:: MATERIAL PROVIDED ::
-=-=-=-=-

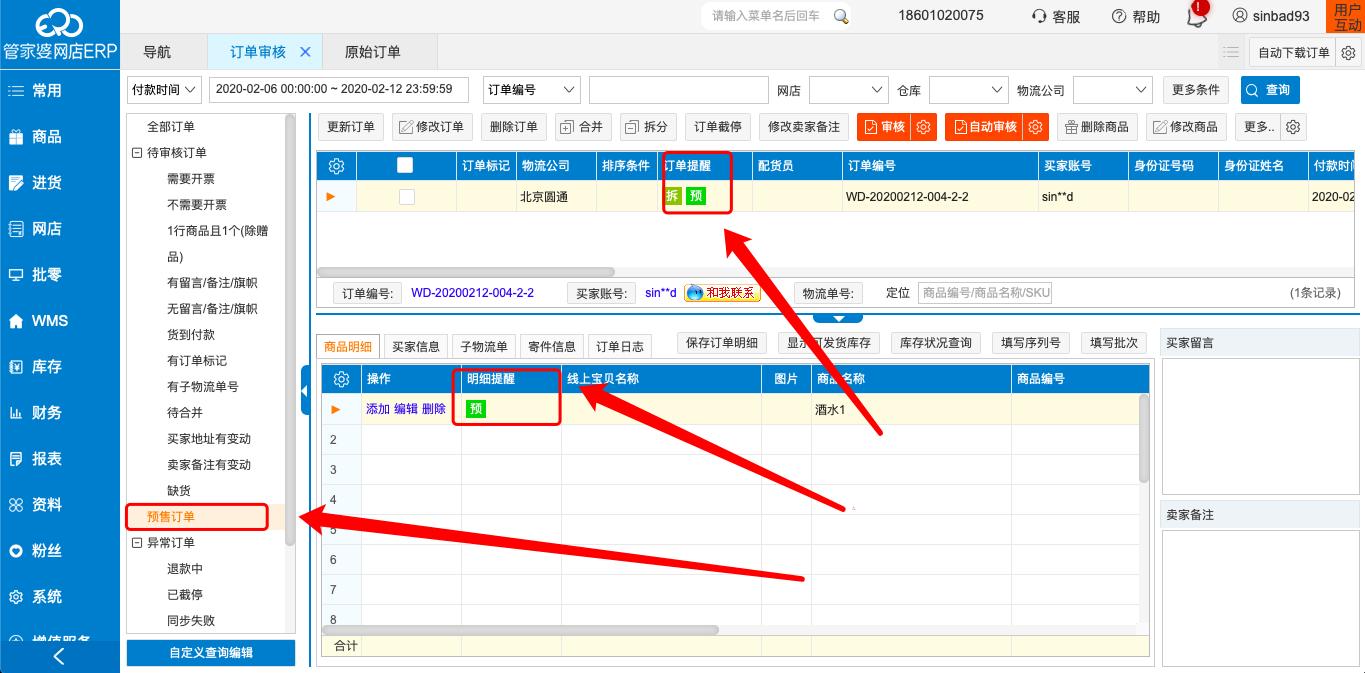This screenshot has width=1365, height=673.
Task: Tick the select-all checkbox in the order header
Action: point(405,166)
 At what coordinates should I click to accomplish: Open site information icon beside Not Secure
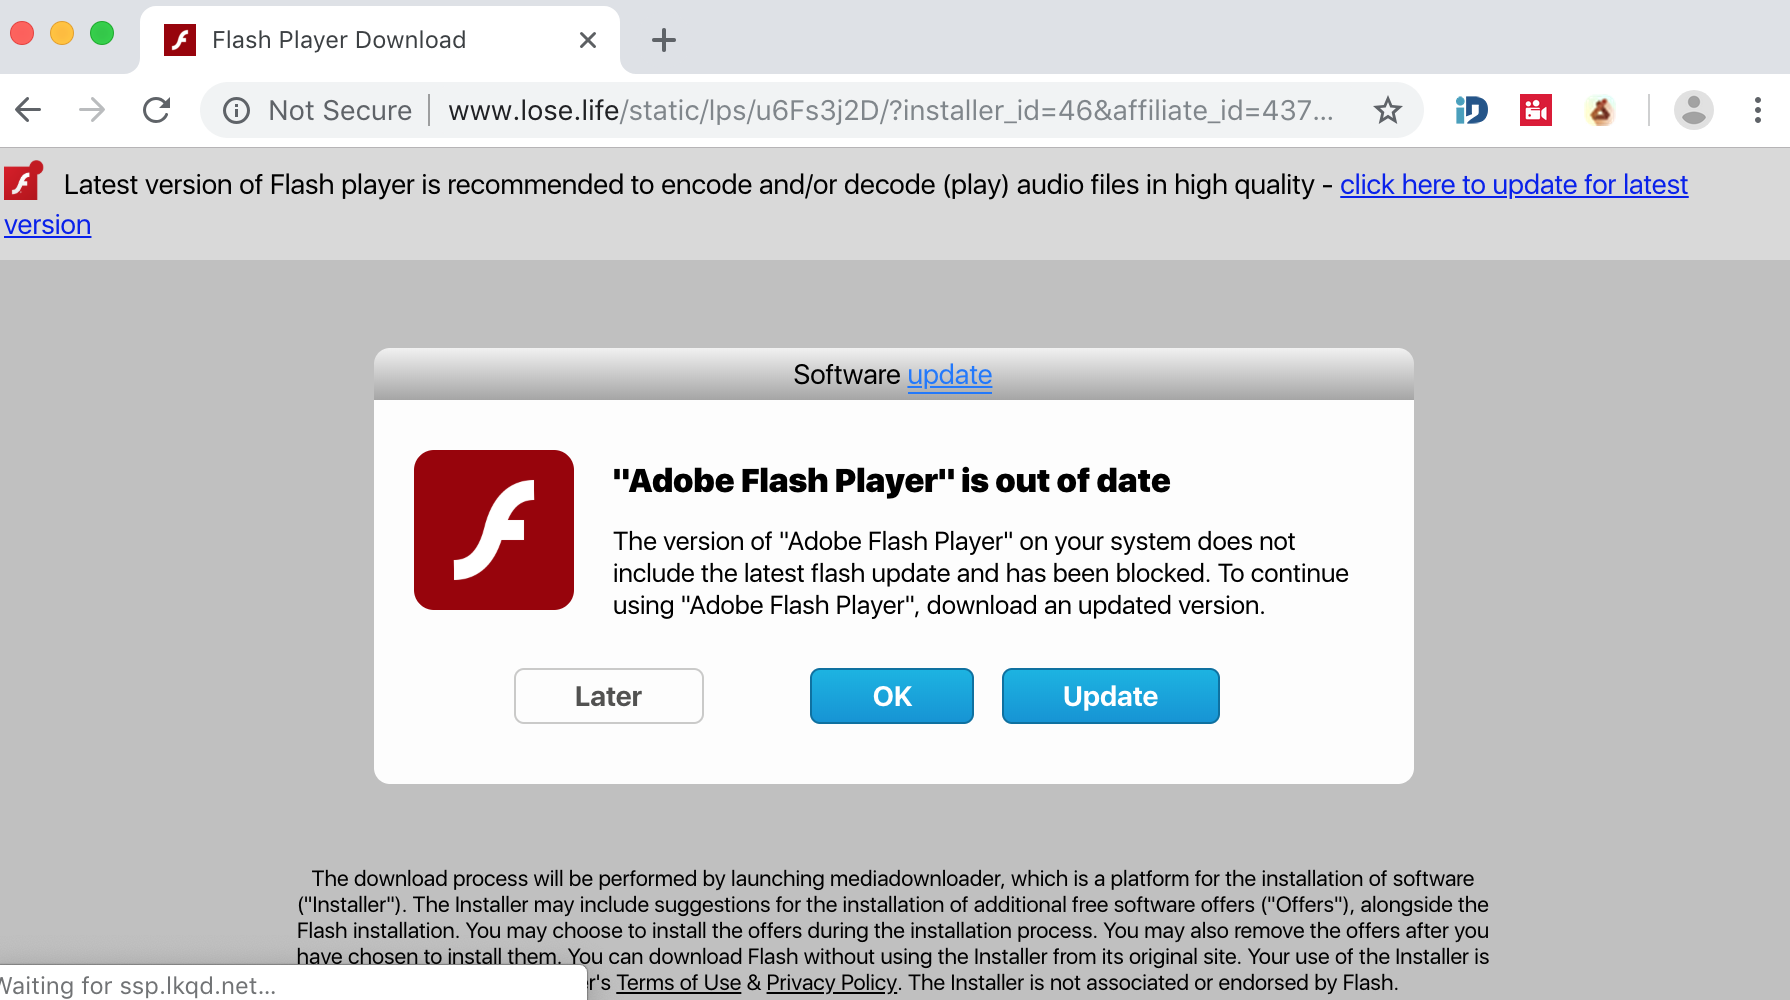click(x=237, y=110)
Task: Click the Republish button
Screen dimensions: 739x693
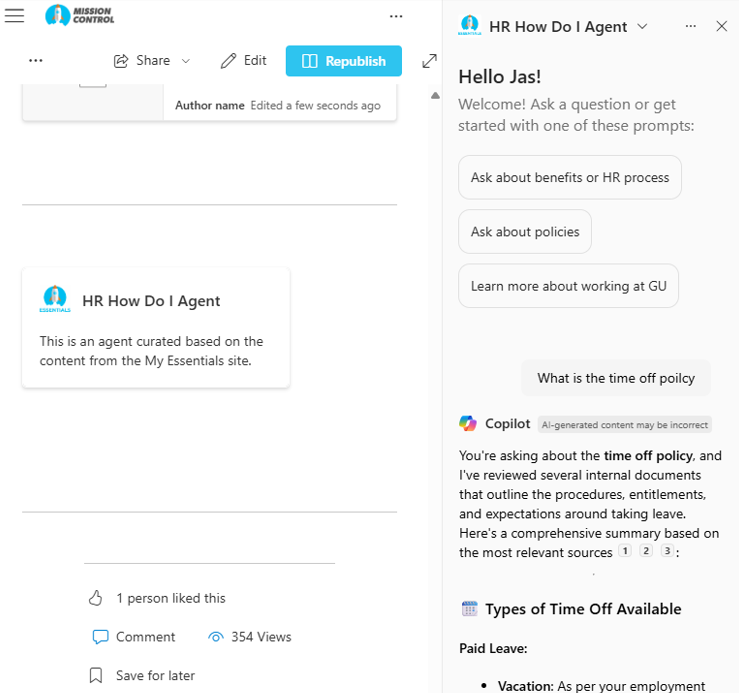Action: 344,61
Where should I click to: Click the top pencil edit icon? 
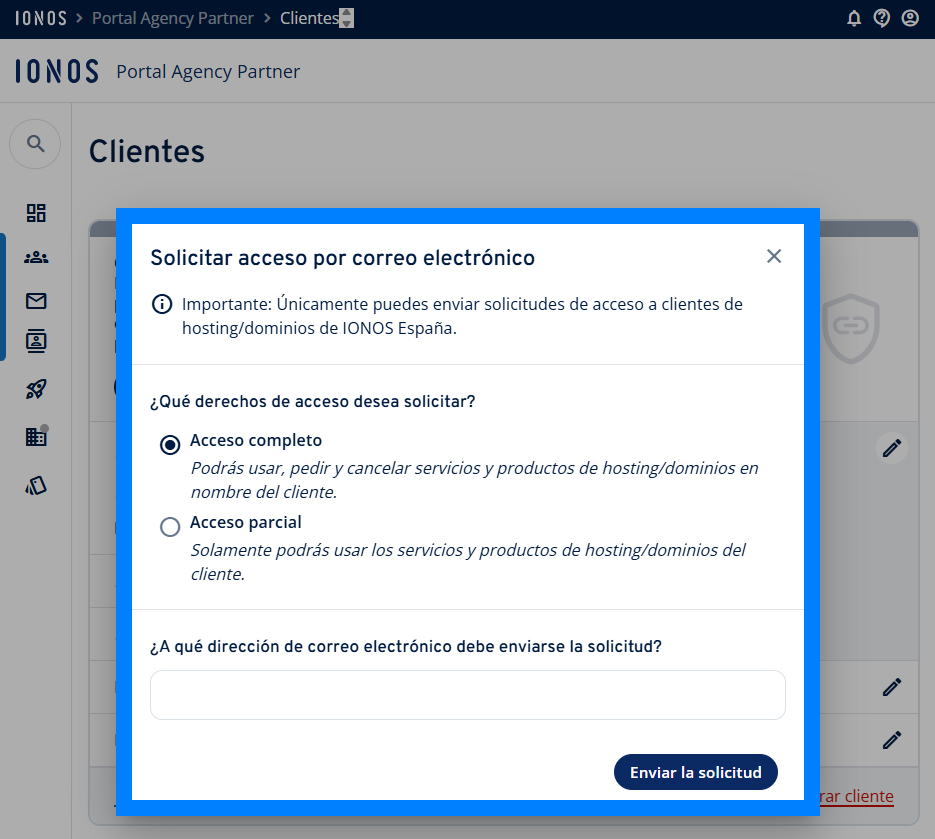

-=-=-=-=-

:: EXERCISE DIRECTIONS ::
Leaving out the pictures, please transcribe exactly the lines from the one that holds "At what coordinates" through the last line of the entries above, both included.

:: RESPONSE BELOW ::
 At what coordinates should I click to accomplish: Open site information icon beside Not Secure
click(x=237, y=110)
Task: Click the Republish button
Screen dimensions: 739x693
Action: 344,61
Where should I click to: Click the top pencil edit icon? 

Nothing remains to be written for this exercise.